Hi Wayne, please reproduce the issue like this

root@w:~# 
root@w:~# echo 7 4 1 7 > /proc/sys/kernel/printk
root@w:~# 
root@w:~# reboot 
[  113.799988] NVRM gpumgrGetSomeGpu: Failed to retrieve pGpu - Too early call!.
[  113.807360] NVRM nvAssertFailedNoLog: Assertion failed: NV_FALSE @ gpu_mgr.c:296
[  113.814999] CPU: 1 PID: 1135 Comm: Xorg Tainted: G           O      5.10.104-tegra #1
[  113.823055] Hardware name: Unknown NVIDIA Orin NX Developer Kit/NVIDIA Orin NX Developer Kit, BIOS 3.1-32827747 03/19/2023
[  113.834421] Call trace:
[  113.836945]  dump_backtrace+0x0/0x1d0
[  113.840705]  show_stack+0x30/0x40
[  113.844115]  dump_stack+0xd8/0x138
[  113.847682]  os_dump_stack+0x18/0x20 [nvidia]
[  113.852223]  tlsEntryGet+0x130/0x138 [nvidia]
[  113.856761]  gpumgrGetSomeGpu+0x7c/0x90 [nvidia]
[  113.861562]  threadPriorityStateFree+0x234/0x2a0 [nvidia]
[  113.867171]  RmShutdownAdapter+0x168/0x268 [nvidia]
[  113.872240]  rm_shutdown_adapter+0x50/0x70 [nvidia]
[  113.877311]  nv_shutdown_adapter+0xb4/0x4b0 [nvidia]
[  113.882472]  nv_shutdown_adapter+0x2d8/0x4b0 [nvidia]
[  113.887731]  nvidia_dev_put+0x38/0xc40 [nvidia]
[  113.892435]  nvkms_close_gpu+0x60/0x98 [nvidia_modeset]
[  113.897835]  nvRmFreeDeviceEvo+0x8c/0x130 [nvidia_modeset]
[  113.903504]  nvkms_ioctl_common+0x180/0x1b0 [nvidia_modeset]
[  113.909376]  nvidia_frontend_unlocked_ioctl+0x5c/0x78 [nvidia]
[  113.915377]  __arm64_sys_ioctl+0xac/0xf0
[  113.919412]  el0_svc_common.constprop.0+0x80/0x1d0
[  113.924334]  do_el0_svc+0x38/0xb0
[  113.927740]  el0_svc+0x1c/0x30
[  113.930876]  el0_sync_handler+0xa8/0xb0
[  113.934816]  el0_sync+0x16c/0x180
[  115.515347] tegra_wdt_t18x 2190000.watchdog: Watchdog(0): wdt timeout set to 600 sec
[  115.523700] watchdog: watchdog0: watchdog did not stop!
[  115.549157] systemd-shutdown[1]: Syncing filesystems and block devices.
[  115.556202] systemd-shutdown[1]: Sending SIGTERM to remaining processes...
[  115.568912] systemd-journald[268]: Received SIGTERM from PID 1 (systemd-shutdow).
[  115.600813] systemd-shutdown[1]: Sending SIGKILL to remaining processes...
[  115.612287] systemd-shutdown[1]: Hardware watchdog 'Tegra WDT', version 1
[  115.620880] systemd-shutdown[1]: Unmounting file systems.
[  115.627935] [1969]: Remounting '/' read-only in with options '(null)'.
[  115.671230] EXT4-fs (nvme0n1p1): re-mounted.

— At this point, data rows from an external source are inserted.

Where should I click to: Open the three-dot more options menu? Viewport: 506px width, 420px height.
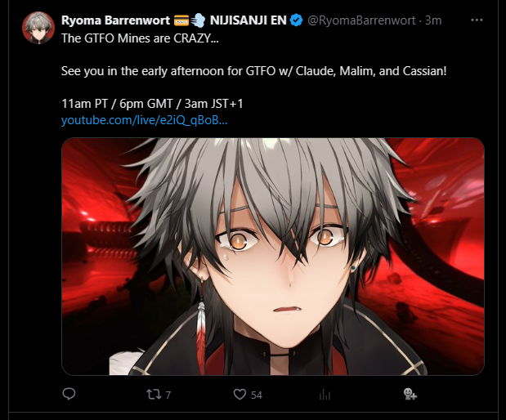(477, 20)
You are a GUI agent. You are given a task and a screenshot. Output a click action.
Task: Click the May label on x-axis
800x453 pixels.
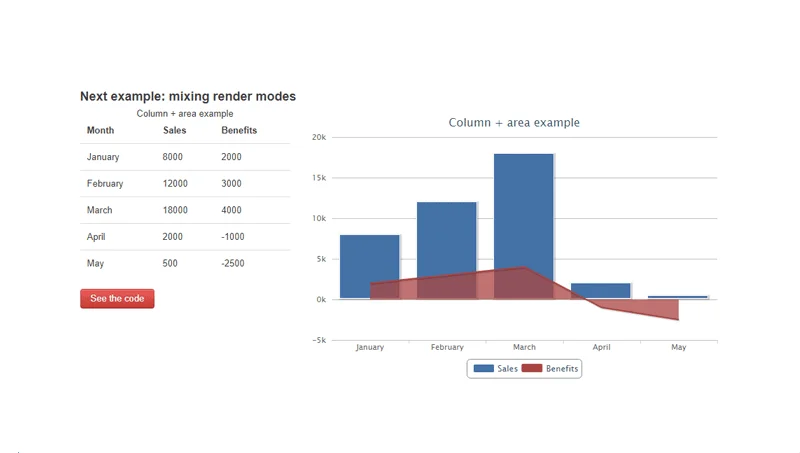point(678,348)
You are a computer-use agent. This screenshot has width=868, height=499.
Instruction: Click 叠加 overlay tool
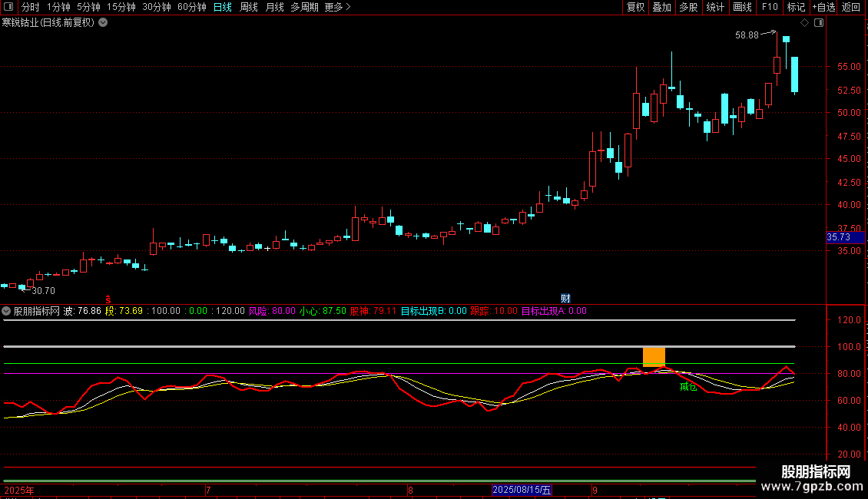(661, 7)
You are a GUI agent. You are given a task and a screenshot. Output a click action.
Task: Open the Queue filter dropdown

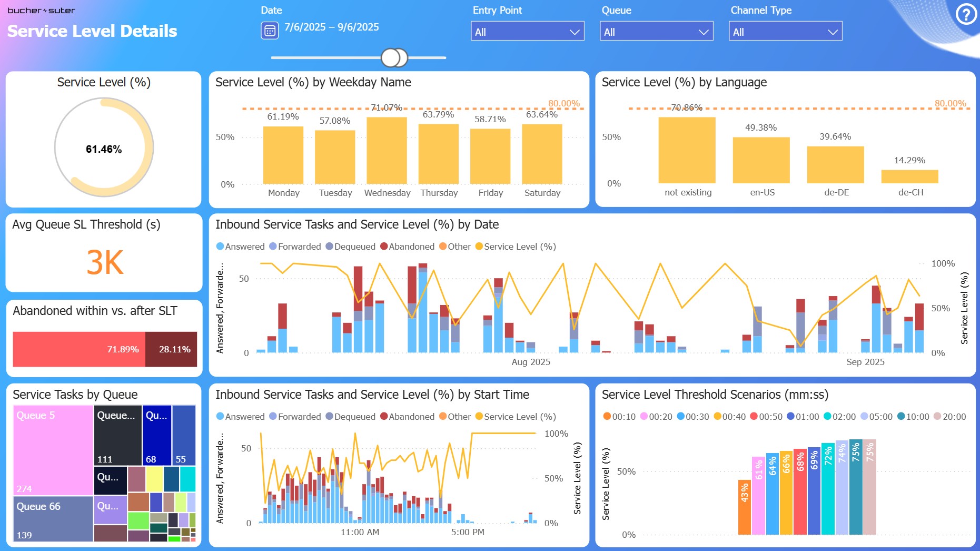coord(657,31)
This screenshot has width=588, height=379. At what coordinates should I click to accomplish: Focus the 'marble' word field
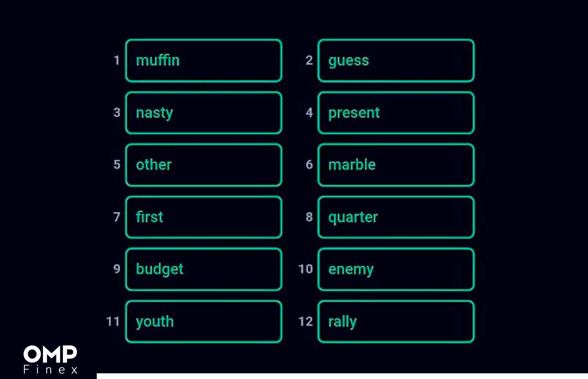[x=396, y=165]
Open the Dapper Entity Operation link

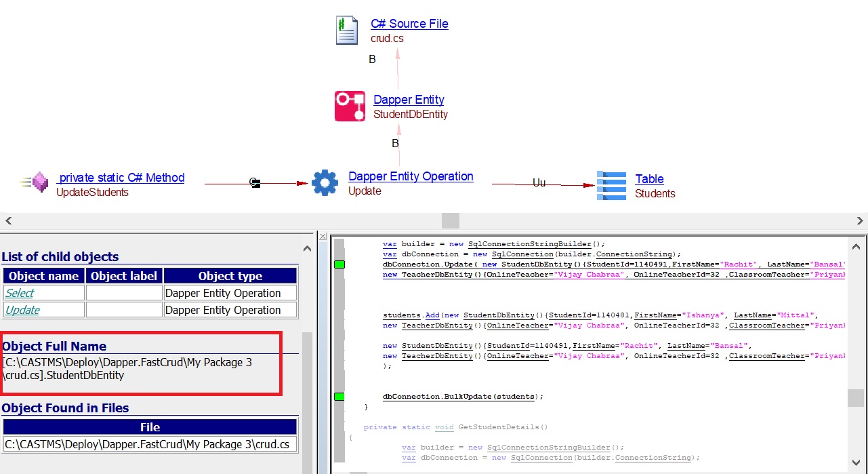pos(411,176)
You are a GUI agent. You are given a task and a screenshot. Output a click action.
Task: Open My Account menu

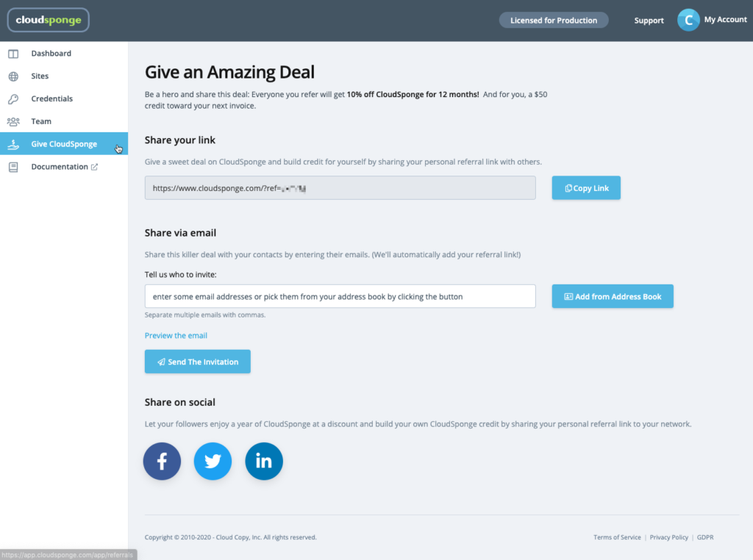725,20
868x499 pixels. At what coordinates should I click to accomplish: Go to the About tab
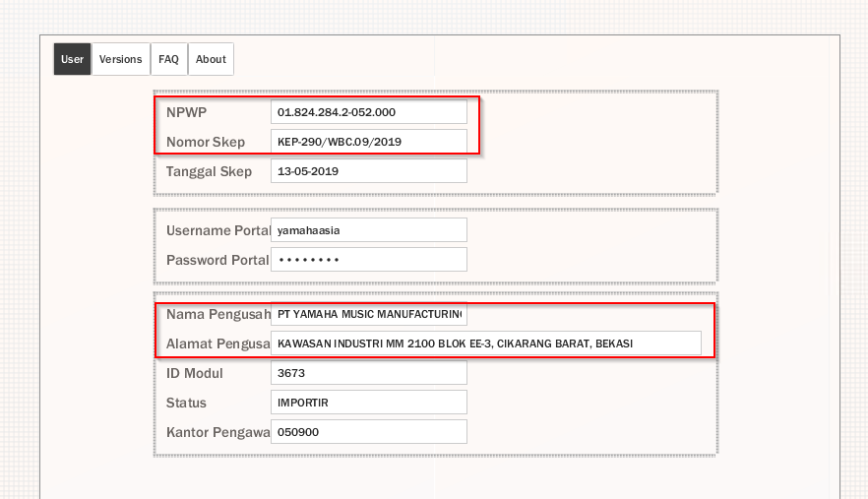pyautogui.click(x=211, y=59)
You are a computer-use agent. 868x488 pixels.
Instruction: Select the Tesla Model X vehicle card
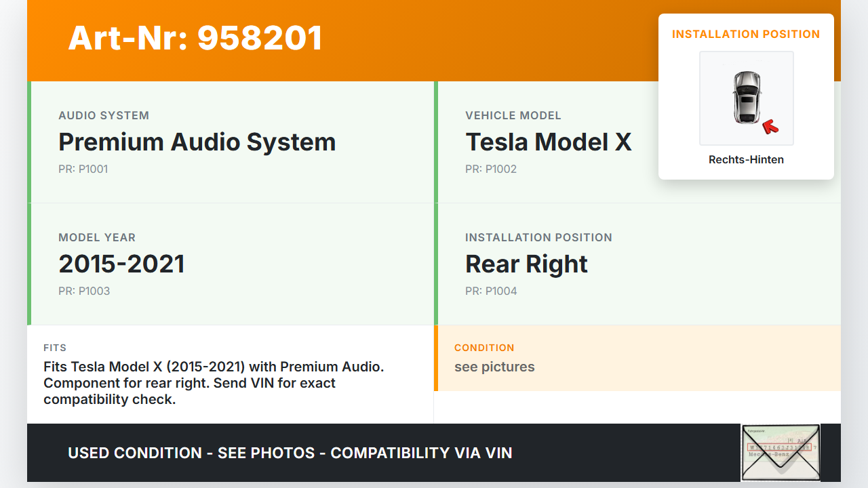coord(548,142)
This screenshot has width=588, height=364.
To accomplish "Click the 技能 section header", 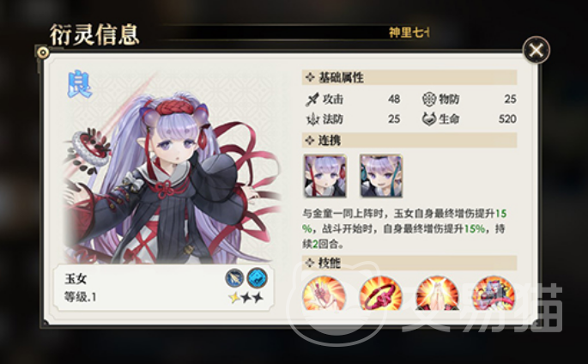I will (x=409, y=263).
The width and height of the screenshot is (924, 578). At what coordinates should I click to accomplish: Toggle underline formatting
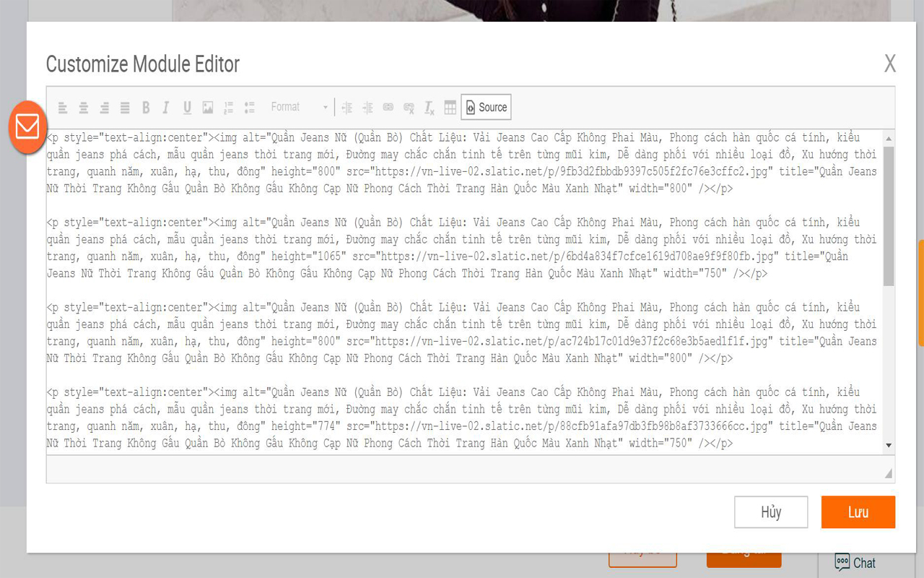pyautogui.click(x=187, y=108)
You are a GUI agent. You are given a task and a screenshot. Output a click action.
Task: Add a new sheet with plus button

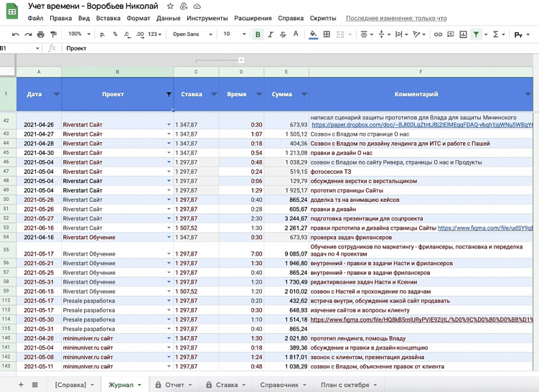[20, 385]
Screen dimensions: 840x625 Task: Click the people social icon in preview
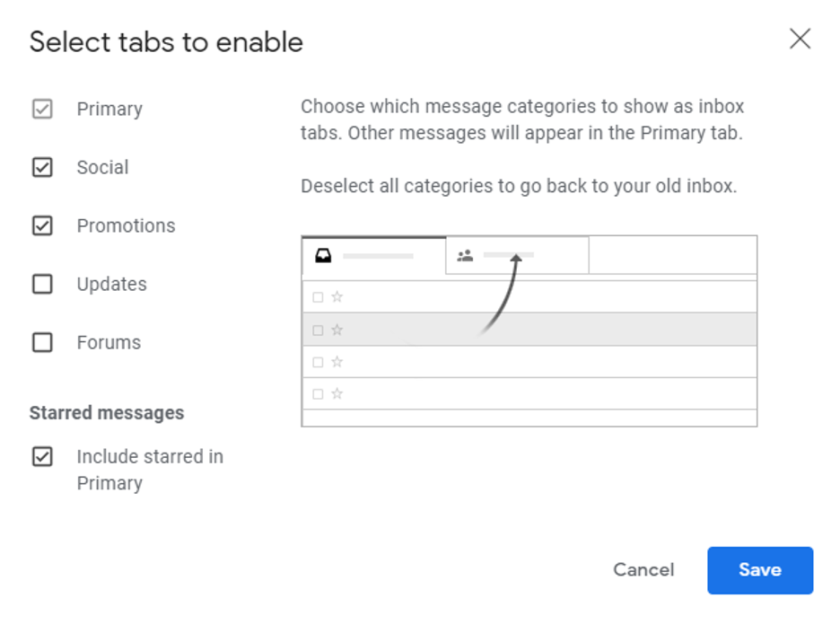click(465, 256)
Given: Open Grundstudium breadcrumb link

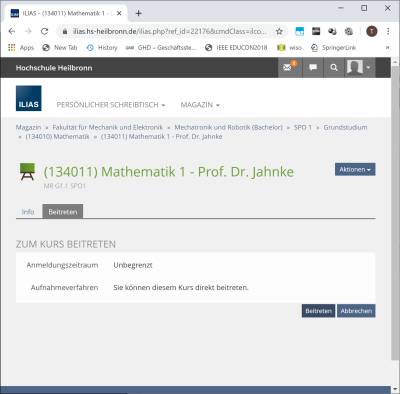Looking at the screenshot, I should [345, 127].
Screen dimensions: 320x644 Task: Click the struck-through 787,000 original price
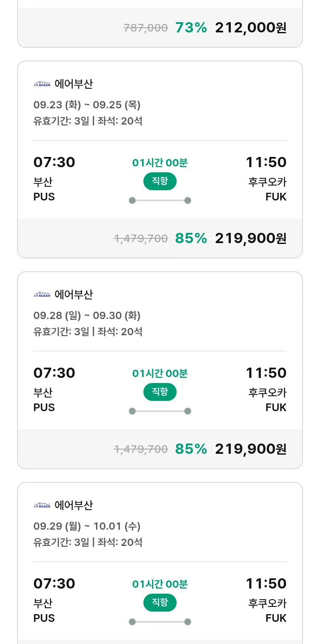pyautogui.click(x=145, y=28)
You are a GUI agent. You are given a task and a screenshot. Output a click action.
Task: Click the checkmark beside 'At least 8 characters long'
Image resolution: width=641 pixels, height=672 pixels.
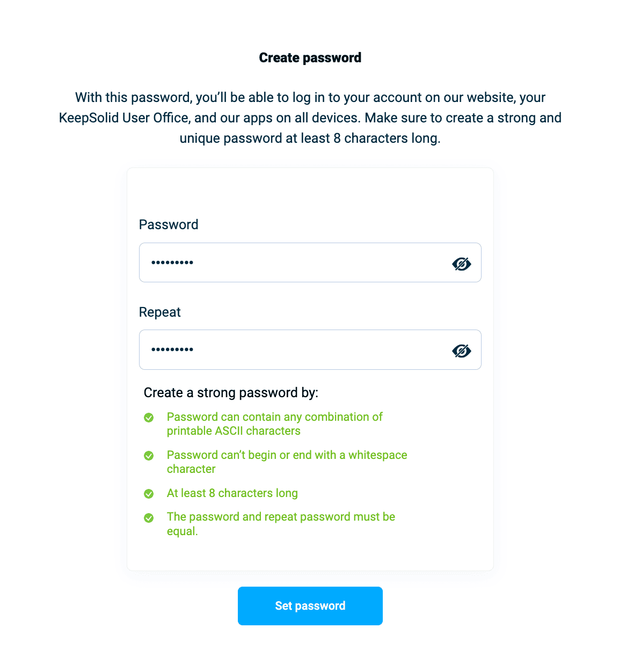(149, 494)
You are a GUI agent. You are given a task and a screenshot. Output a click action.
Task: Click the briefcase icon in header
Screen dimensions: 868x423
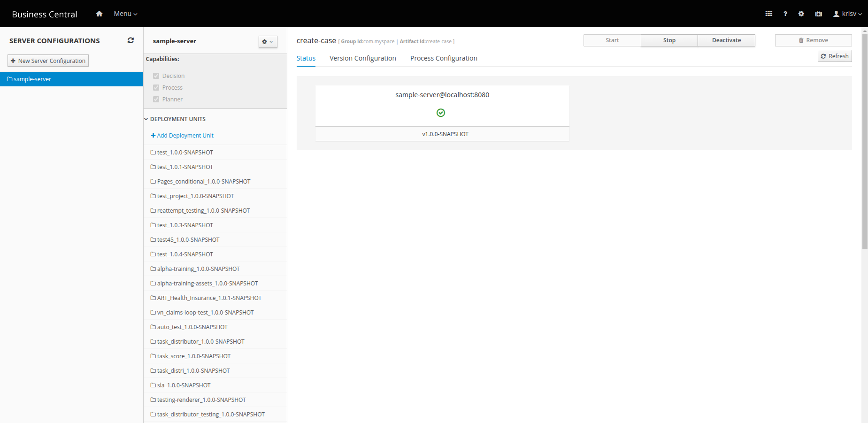coord(818,14)
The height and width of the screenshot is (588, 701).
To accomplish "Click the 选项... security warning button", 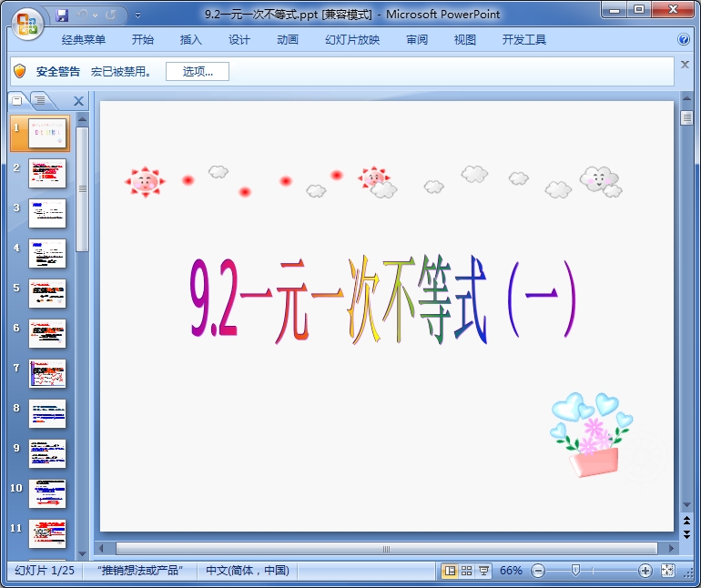I will 197,72.
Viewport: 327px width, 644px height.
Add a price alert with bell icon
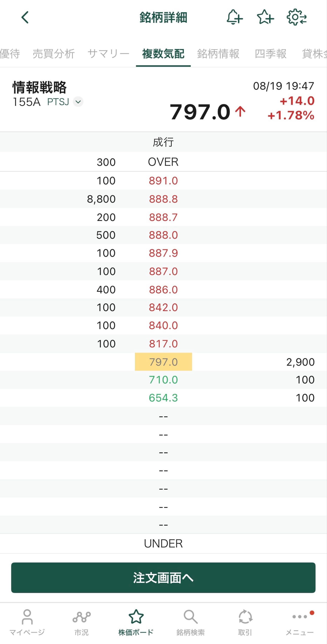234,17
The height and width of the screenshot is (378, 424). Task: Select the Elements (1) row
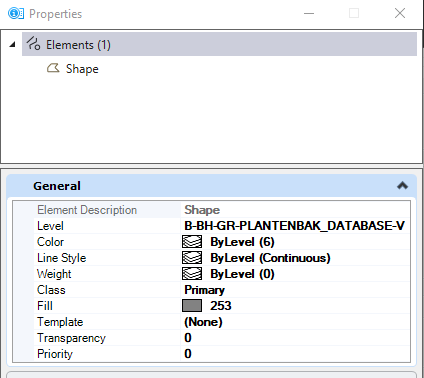tap(219, 44)
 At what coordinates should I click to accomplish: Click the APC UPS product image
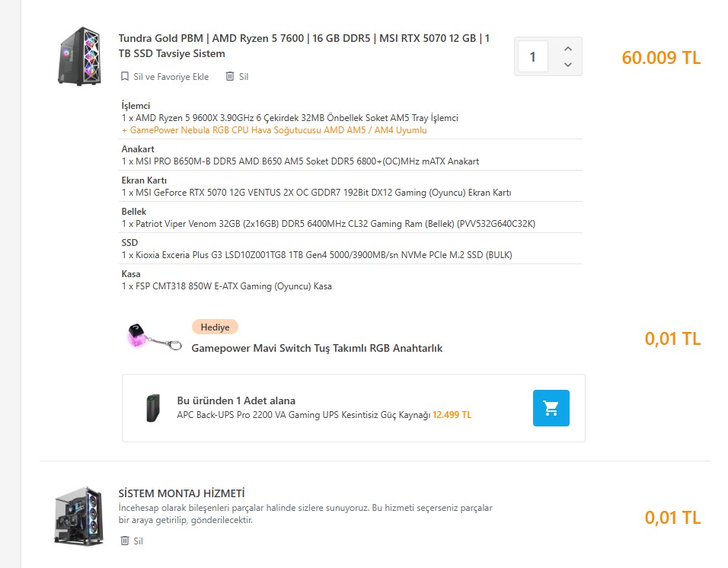click(x=154, y=408)
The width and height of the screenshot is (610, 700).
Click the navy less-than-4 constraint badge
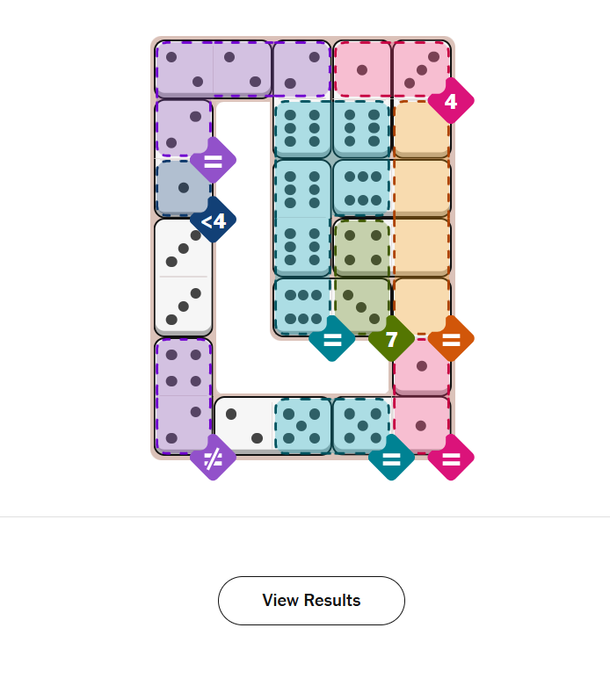point(213,220)
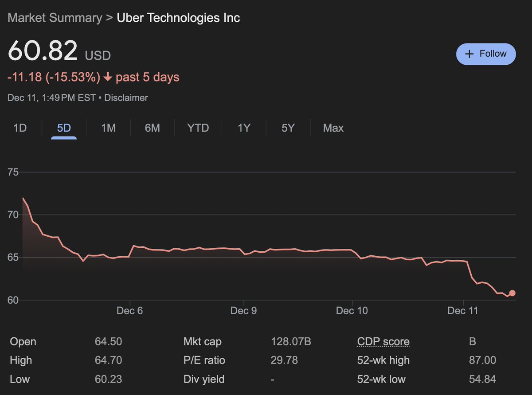Open the Disclaimer link
The height and width of the screenshot is (395, 532).
[x=126, y=98]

Opts: (null)
[  115.687570] systemd-shutdown[1]: All filesystems unmounted.
[  115.693334] systemd-shutdown[1]: Deactivating swaps.
[  115.698541] systemd-shutdown[1]: All swaps deactivated.
[  115.703920] systemd-shutdown[1]: Detaching loop devices.
[  115.710626] systemd-shutdown[1]: All loop devices detached.
[  115.716368] systemd-shutdown[1]: Detaching DM devices.
[  115.721754] systemd-shutdown[1]: All DM devices detached.
[  115.727323] systemd-shutdown[1]: All filesystems, swaps, loop devices and DM devices detached.
[  115.742865] systemd-shutdown[1]: Syncing filesystems and block devices.
[  115.749757] systemd-shutdown[1]: Rebooting.

Hi team, any updates ?

Hi @WayneWWW , any updates ?

Hi team , could you please help me to find the cause of the issue ?

if this does not cause any fatal on your board, please just ignore it.

thanks for your replication, have you already reproduced the issue on Orin NX ?

I can see the log. But as this is not fatal, we will consider checking this in lower priority.

I got it , please share the patch when it has been fixed, thanks for your positive help.

Hello, I’m also having the same issue. Has there been any update on this issue?